To retirees these bills can sound very attractive. That is
exactly what proponents of these bills are hoping. They know
that retirees can be very effective lobbyists.
But beware of legislators bearing “gifts.” A
tax cut by any other name can also be a revenue reducer. The
financial impact of these proposals could reduce state revenue—and
thus financial support for our schools—by as much as
$500 million annually. That amount would continue to grow
as “baby boomers” retire.
Our Missouri legislators have several options, however, that
could help retirees without penalizing education or other
state programs. Making our state income tax more progressive
is one possibility and a method that could shift the tax burden
more fairly to those who can afford it the most. Another possibility
is reducing the reliance on sales tax and property taxes,
both of which are regressive and impact low income people
the most.
At the federal level, Congress can help public pension employees
by passing the Social Security Fairness Act (H.R. 82/SB 206),
which calls for full repeal of the Government Pension Offset
and the Windfall Elimination Provision. These provisions also
affect limited income retirees the most. The recent shift
in Congress has improved the outlook for this bill, which
would enable public employees to receive their fair share
of monies they have contributed to Social Security. Senator
McCaskill and Representatives Blunt, Carnahan, Clay, Cleaver,
Emerson and Graves have already signed on as co-sponsors.

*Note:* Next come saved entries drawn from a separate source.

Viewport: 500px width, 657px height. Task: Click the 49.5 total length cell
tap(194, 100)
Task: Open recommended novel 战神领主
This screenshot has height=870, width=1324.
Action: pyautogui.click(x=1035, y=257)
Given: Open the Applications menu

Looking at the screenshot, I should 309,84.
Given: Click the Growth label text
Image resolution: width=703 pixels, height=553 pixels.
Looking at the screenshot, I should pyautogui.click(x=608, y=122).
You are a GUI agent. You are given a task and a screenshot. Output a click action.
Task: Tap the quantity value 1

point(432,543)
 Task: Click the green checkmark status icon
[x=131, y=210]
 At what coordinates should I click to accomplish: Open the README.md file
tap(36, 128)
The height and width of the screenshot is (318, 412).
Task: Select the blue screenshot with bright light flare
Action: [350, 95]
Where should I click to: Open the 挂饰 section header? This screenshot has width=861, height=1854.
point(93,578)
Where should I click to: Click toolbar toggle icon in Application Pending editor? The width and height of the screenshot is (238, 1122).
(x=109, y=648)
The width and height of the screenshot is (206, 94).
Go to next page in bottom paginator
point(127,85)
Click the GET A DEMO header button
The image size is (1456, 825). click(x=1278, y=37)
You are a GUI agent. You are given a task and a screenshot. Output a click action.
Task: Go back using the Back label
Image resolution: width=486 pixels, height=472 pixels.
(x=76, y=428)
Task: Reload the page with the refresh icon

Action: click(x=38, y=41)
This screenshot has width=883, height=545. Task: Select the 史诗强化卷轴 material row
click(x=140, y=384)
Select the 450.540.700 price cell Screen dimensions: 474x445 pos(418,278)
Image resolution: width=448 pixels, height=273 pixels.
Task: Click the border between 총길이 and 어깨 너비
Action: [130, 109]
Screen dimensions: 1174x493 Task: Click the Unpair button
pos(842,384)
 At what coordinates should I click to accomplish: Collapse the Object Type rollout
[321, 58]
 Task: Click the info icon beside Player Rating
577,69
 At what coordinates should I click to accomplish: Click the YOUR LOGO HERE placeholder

Those who cry “wolf,” and advocate for mandatory
coverage or privatization of Social Security, overlook a very
simple way to address the solvency issue: simply raise the
cap on Social Security contributions, currently at $96,000
annually.
As NEA members, we have an obligation and an opportunity
to stay informed and to work to achieve financial support
for public education that is both adequate and equitable.
We also want fair compensation and benefits for education
employees and retirees. As retirees, we have an obligation
to oppose transparent “tax cuts” that will hurt
our schools. After all, we care about our schools—and
we have grandchildren.
NOTE: MNEA-Retired
members will be going to Jefferson City May 8 and 9 to lobby
during that critical last week of the legislative session
while MNEA active members are still in school.